You should be cognizant of the fact that Play To does have its little delays, both in processing on the phone and in transferring over to the receiving device, but "little" is the operative word. We found the app a pleasure to use and imagine it'd be something we'd keep coming back to on a regular basis. In fact, if there's one thing we don't like about this streaming app, it's the refusal to handle DRM content which disqualifies Zune Pass media streaming. We're pretty sure that's Microsoft's decision and not LG's, but it would have been neat to have. As it stands, Play To is still probably the best manufacturer-added app for Windows Phone 7 we've come across yet.

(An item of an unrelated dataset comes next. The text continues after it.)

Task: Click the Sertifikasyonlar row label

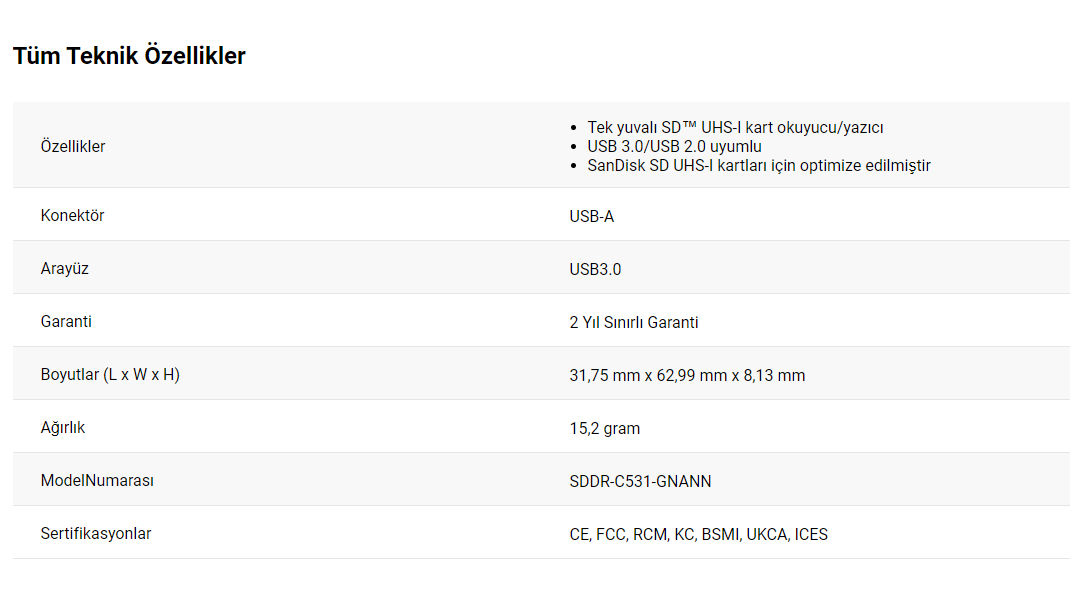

We'd be remiss not to add a note about the lack of multitasking or state retention in apps, which keeps hanging like a big rock around the necks of these WP7 phones. Camera settings are our favorite example to illustrate this with. You might like to have LG's Intelligent Shot on, and you might want to switch to shooting 16:9 images and 720p video (the default is 640 x 480). All of those might be your preference as default, unchanging parameters. Ah, but with the magic of WP7, they all disappear every time you exit and re-enter the camera application. Microsoft's use of subtle, unintrusive notifications for things like WiFi network detection and incoming calls and messages allays this issue somewhat, but it doesn't change the fact that if you actually want to do something like reply to a text, you'll find yourself having to exit your app, have the phone forget the settings you've altered, do your texting business, and return to tweak each individual parameter all over again. We're not so much hyped about that mythical multitasking unicorn, we just wish our apps would remember our place, you know? Frustrating.